> [Task instructions]: Repeat exactly, and only, the lines of the entries below from the one with "In den Warenkorb [button] (60, 752)" through the one with "По факту резонансного", both ends included.
*** Opening of Input material ***
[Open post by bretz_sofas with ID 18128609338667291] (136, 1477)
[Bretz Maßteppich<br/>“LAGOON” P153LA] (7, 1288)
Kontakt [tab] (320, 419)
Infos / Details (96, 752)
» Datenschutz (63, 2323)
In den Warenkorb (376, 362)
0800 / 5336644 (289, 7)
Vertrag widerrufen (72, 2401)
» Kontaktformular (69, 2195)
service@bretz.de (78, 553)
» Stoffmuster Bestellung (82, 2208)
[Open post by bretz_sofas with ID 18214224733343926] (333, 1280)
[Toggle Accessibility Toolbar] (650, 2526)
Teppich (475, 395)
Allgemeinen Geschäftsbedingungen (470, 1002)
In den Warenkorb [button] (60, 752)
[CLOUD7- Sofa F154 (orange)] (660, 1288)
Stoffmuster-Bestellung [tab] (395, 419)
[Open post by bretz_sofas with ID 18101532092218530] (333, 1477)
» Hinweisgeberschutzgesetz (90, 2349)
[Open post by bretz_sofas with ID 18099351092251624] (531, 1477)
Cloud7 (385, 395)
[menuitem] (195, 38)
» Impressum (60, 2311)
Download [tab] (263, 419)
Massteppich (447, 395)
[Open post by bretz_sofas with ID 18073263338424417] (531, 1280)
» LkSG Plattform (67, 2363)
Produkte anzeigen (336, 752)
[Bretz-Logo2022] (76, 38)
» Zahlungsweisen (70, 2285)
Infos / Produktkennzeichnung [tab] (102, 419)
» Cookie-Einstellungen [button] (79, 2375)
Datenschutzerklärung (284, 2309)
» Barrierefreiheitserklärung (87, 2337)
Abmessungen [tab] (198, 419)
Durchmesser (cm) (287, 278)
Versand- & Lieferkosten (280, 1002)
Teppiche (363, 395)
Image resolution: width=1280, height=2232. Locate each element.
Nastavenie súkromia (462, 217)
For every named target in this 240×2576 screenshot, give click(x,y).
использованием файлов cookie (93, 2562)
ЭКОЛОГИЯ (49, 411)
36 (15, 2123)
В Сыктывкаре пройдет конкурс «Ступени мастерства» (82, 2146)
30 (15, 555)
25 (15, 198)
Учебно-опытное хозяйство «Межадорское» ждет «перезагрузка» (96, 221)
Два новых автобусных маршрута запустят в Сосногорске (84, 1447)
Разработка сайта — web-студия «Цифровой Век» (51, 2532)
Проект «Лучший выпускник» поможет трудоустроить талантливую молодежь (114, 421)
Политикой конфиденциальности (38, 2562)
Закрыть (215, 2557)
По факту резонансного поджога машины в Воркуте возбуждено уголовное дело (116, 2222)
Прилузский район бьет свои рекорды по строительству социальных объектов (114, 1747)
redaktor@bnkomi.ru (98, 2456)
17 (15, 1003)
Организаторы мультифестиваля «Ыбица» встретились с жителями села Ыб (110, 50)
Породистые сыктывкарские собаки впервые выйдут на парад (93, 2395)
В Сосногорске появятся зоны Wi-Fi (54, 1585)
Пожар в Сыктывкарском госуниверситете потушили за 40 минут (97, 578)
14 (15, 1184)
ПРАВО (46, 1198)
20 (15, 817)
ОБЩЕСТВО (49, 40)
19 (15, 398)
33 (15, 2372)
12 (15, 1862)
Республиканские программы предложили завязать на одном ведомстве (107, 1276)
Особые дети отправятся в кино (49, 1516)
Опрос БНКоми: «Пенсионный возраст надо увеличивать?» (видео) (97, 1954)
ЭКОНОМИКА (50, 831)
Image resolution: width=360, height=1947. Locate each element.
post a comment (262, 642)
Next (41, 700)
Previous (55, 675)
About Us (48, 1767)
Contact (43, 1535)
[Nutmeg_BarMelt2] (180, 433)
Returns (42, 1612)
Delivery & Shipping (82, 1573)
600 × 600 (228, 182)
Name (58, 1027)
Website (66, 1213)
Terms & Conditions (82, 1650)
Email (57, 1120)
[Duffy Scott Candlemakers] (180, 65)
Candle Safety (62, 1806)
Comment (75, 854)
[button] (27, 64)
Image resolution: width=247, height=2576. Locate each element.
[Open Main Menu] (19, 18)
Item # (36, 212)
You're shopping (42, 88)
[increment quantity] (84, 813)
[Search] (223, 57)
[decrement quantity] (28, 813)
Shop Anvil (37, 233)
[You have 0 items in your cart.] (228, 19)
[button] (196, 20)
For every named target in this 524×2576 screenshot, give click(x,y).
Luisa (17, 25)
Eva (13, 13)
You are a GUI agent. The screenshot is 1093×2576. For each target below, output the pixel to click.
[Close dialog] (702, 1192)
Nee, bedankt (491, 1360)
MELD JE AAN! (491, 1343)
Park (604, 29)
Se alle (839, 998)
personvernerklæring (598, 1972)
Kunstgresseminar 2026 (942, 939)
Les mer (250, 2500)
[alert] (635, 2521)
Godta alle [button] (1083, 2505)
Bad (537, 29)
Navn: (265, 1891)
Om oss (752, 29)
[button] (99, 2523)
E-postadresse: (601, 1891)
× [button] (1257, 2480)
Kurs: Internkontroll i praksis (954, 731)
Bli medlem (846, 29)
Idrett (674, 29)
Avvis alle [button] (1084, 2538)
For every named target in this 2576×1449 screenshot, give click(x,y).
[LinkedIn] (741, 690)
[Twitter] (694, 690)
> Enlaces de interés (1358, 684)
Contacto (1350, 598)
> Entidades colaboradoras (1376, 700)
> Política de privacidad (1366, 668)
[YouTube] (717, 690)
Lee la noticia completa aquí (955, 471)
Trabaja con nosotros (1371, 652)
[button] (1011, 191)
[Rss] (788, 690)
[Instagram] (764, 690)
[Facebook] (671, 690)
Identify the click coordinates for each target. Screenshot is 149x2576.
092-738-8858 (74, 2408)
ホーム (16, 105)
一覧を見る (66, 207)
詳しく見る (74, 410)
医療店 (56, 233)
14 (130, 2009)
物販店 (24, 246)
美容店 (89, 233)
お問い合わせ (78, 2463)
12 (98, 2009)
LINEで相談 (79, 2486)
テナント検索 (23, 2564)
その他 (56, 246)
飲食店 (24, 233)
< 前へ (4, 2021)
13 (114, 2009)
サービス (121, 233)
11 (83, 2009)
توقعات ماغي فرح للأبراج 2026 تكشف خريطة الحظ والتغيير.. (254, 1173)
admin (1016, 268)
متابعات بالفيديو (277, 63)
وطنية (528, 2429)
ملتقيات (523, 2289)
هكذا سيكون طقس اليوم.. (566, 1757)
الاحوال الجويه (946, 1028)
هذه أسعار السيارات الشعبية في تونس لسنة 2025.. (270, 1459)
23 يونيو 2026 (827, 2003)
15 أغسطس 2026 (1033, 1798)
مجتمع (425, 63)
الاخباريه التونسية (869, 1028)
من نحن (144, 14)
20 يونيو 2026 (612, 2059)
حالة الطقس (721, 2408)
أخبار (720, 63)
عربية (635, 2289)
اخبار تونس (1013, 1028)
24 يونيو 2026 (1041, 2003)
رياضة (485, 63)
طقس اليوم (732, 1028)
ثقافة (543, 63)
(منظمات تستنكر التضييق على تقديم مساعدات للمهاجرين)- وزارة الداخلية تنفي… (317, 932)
*** Close of Input material ***
> [Output]:
In den Warenkorb [button] (60, 752)
[CLOUD7- Sofa F154 (orange)] (660, 1288)
Stoffmuster-Bestellung [tab] (395, 419)
[Open post by bretz_sofas with ID 18101532092218530] (333, 1477)
» Hinweisgeberschutzgesetz (90, 2349)
[Open post by bretz_sofas with ID 18099351092251624] (531, 1477)
Cloud7 (385, 395)
[menuitem] (195, 38)
» Impressum (60, 2311)
Download [tab] (263, 419)
Massteppich (447, 395)
[Open post by bretz_sofas with ID 18073263338424417] (531, 1280)
» LkSG Plattform (67, 2363)
Produkte anzeigen (336, 752)
[Bretz-Logo2022] (76, 38)
» Zahlungsweisen (70, 2285)
Infos / Produktkennzeichnung [tab] (102, 419)
» Cookie-Einstellungen [button] (79, 2375)
Datenschutzerklärung (284, 2309)
» Barrierefreiheitserklärung (87, 2337)
Abmessungen [tab] (198, 419)
Durchmesser (cm) (287, 278)
Versand- & Lieferkosten (280, 1002)
Teppiche (363, 395)
Image resolution: width=1280, height=2232. Locate each element.
Nastavenie súkromia (462, 217)
For every named target in this 240×2576 screenshot, give click(x,y).
использованием файлов cookie (93, 2562)
ЭКОЛОГИЯ (49, 411)
36 (15, 2123)
В Сыктывкаре пройдет конкурс «Ступени мастерства» (82, 2146)
30 (15, 555)
25 (15, 198)
Учебно-опытное хозяйство «Межадорское» ждет «перезагрузка» (96, 221)
Два новых автобусных маршрута запустят в Сосногорске (84, 1447)
Разработка сайта — web-студия «Цифровой Век» (51, 2532)
Проект «Лучший выпускник» поможет трудоустроить талантливую молодежь (114, 421)
Политикой конфиденциальности (38, 2562)
Закрыть (215, 2557)
По факту резонансного поджога машины в Воркуте возбуждено уголовное дело (116, 2222)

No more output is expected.